As a rule of thumb: run for at least 1–2 business cycles (7–14 days).
6. Ensure Statistical Reliability
To avoid false winners, follow best practices:
Sample Size
Use a statistical significance calculator to estimate the minimum sample size needed.
Don’t start analyzing until you reach that number.
Significance Level
Aim for 95% confidence for reliable results.
Avoid Peeking
Checking results too early increases the risk of statistical error.
Use a fixed-horizon test or sequential testing model if your platform supports it.
Control External Variables
Avoid testing during major traffic spikes (holidays, campaigns, outages).
Always run tests concurrently, not sequentially (e.g., don’t test Variation A this week and B next week).
7. Analyze the Results
Once the test reaches significance:
Look Beyond Conversion Rate
Examine:
Click-through rate on CTAs
Scroll depth
Time on page
Lead quality (very important for SaaS—MRR or PQL downstream impact)
Segments (device type, channel, new vs returning)
Check for Confounding Factors
Differences in traffic sources
Seasonal trends
Outliers such as bot spikes or sudden email blasts
Validate Practical Significance
Even if Variation B shows +3% conversion with significance, ask:
Is the lift meaningful for your business?
Is it consistent across segments?
8. Implement the Winning Variation
If the variation truly outperformed:
Roll it out to 100% of visitors.
Document what worked and why.
Share insights with design, product marketing, and growth teams.
If no version won (null test), analyze why:
Was the change too small?
Was traffic insufficient?
Was the hypothesis flawed?
Null results still guide future tests.
9. Iterate & Test Again
A/B testing is a continuous process, not a one-off activity.
Ways to keep improving:
Use insights from previous tests to inform the next hypothesis.
Test deeper into the funnel (sign-up flow, onboarding, pricing page).
Move from single-element tests to multivariate tests once you know the basics.
Re-test occasionally because user behavior changes over time.
Example iteration loop:
Test a headline → winning version focuses on value.

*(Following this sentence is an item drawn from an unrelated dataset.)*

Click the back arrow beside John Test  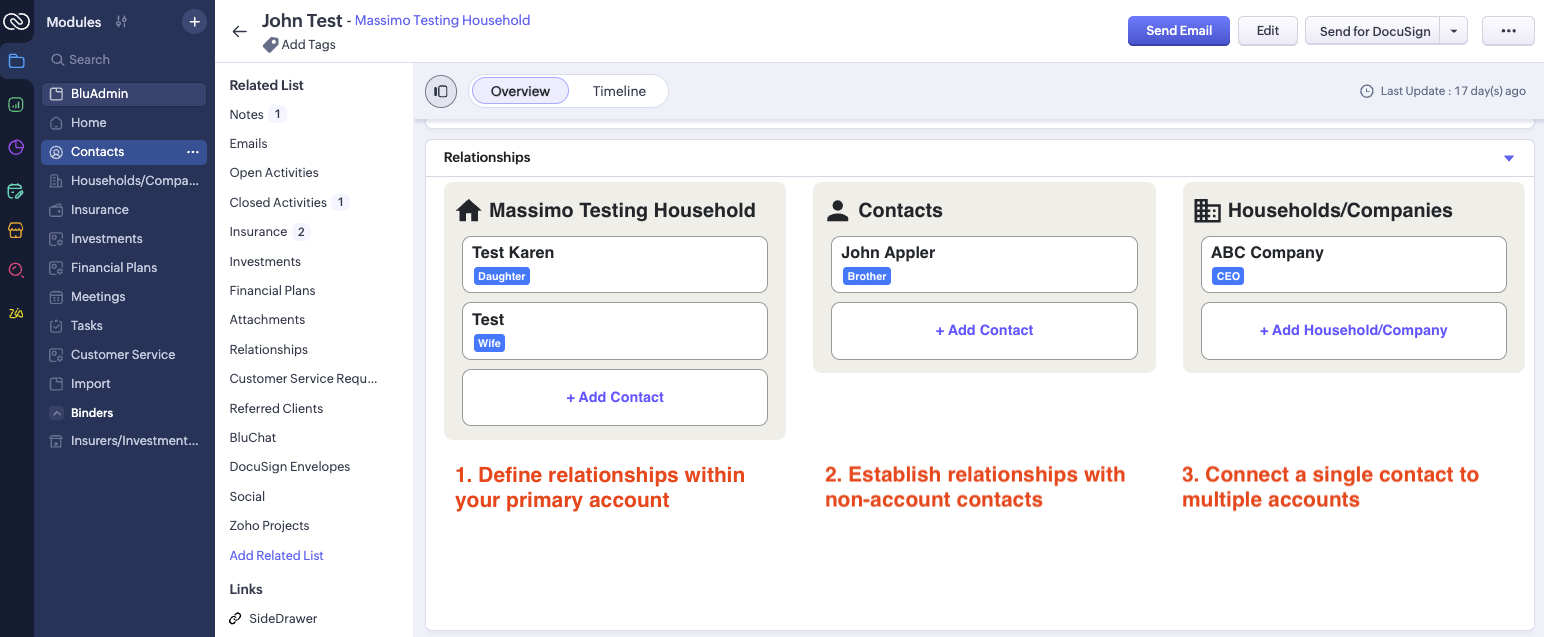point(239,31)
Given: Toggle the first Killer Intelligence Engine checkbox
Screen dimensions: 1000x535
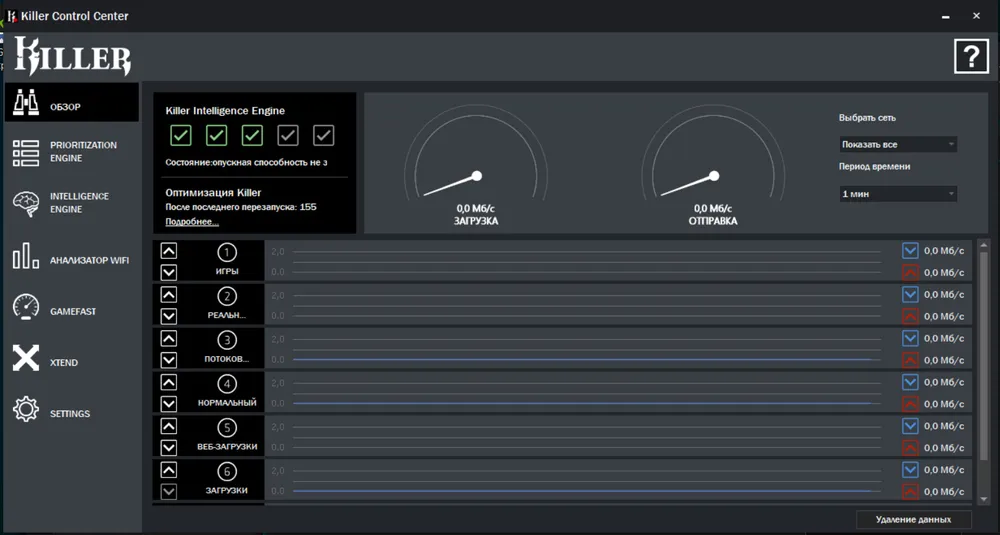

Update subheadline and hero copy to reinforce value.
Test CTA copy that aligns with the value theme.
Test product image that illustrates that value.
Measure aggregate improvement from all tests.
Or to be more specific:

Pro tips
Test one element at a time for reliable results.
Run experiments long enough to reach statistical significance.
Track key metrics like CTR, conversion rate, and bounce rate.
Document results and iterate quickly to continuously improve performance.